Can you really gamify the business of diagnosing infectious diseases? That’s what Ozcan Research Group at UCLA is hoping. Each year, half a billion people are infected with malaria and almost three million people die as a result. In the most severe cases of the disease, fatality rates can exceed 20%.
The stated goal of Ozcan is to “create photonics based telemedicine technologies toward next generation smart global health systems.” What does that mean? It means that the team has developed MOLT – a game for anyone to play, in which they look at pictures of healthy and malaria infected cells and try to achieve a high score by accurately identifying those cells that are infected. The crowd’s accuracy will, in turn, help develop new technologies that will aid in diagnoses.

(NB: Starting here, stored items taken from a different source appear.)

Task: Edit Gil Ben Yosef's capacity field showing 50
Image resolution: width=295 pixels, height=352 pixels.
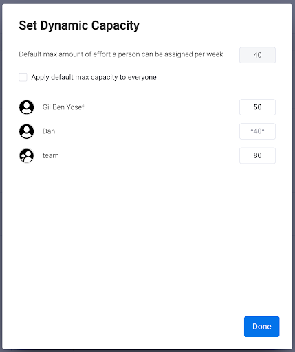Action: click(x=257, y=107)
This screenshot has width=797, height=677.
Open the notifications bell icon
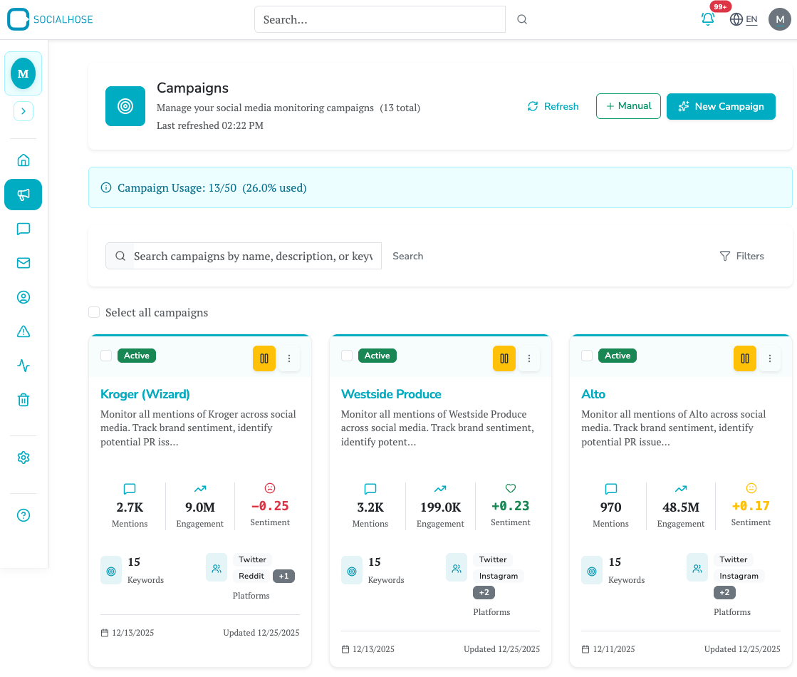point(707,19)
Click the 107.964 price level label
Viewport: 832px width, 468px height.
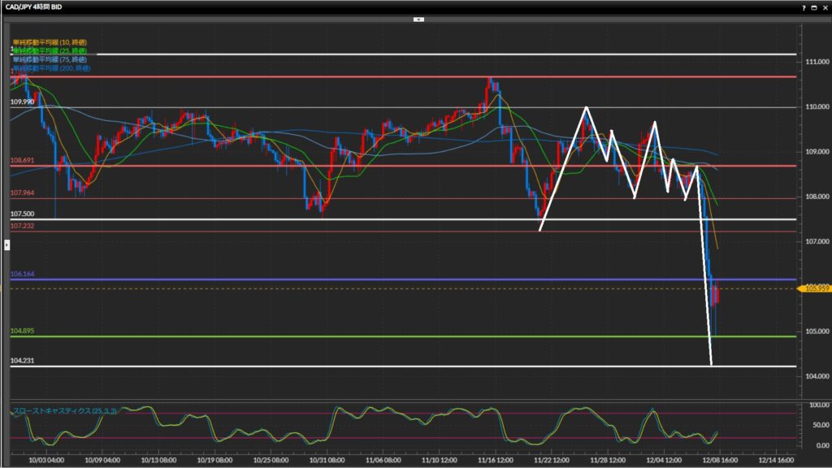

The game is pretty simple. You create a profile, log on and are taken through a five-step tutorial on how to recognize malaria and which buttons to press in order to identify those cells. By the end of the twenty or so slide deck, you are given a score based on how accurate your diagnoses were. Even I (with no medical training and not the most sophisticated pattern recognition skills on the planet) achieved accurate diagnoses 85% of the time. However, most of the time, non-professional gamers report with anaccuracy within 1.25% of trained professionals.
The hope is that this game will help in developing a self-learning image analysis and diagnostics framework that will help in the diagnosis of malaria in those areas that are most at risk for malarial infection in the developing world.
What do you think of the untrained crowd helping in the diagnosis of infectious disease? How else is crowdsourcing serving the developing world?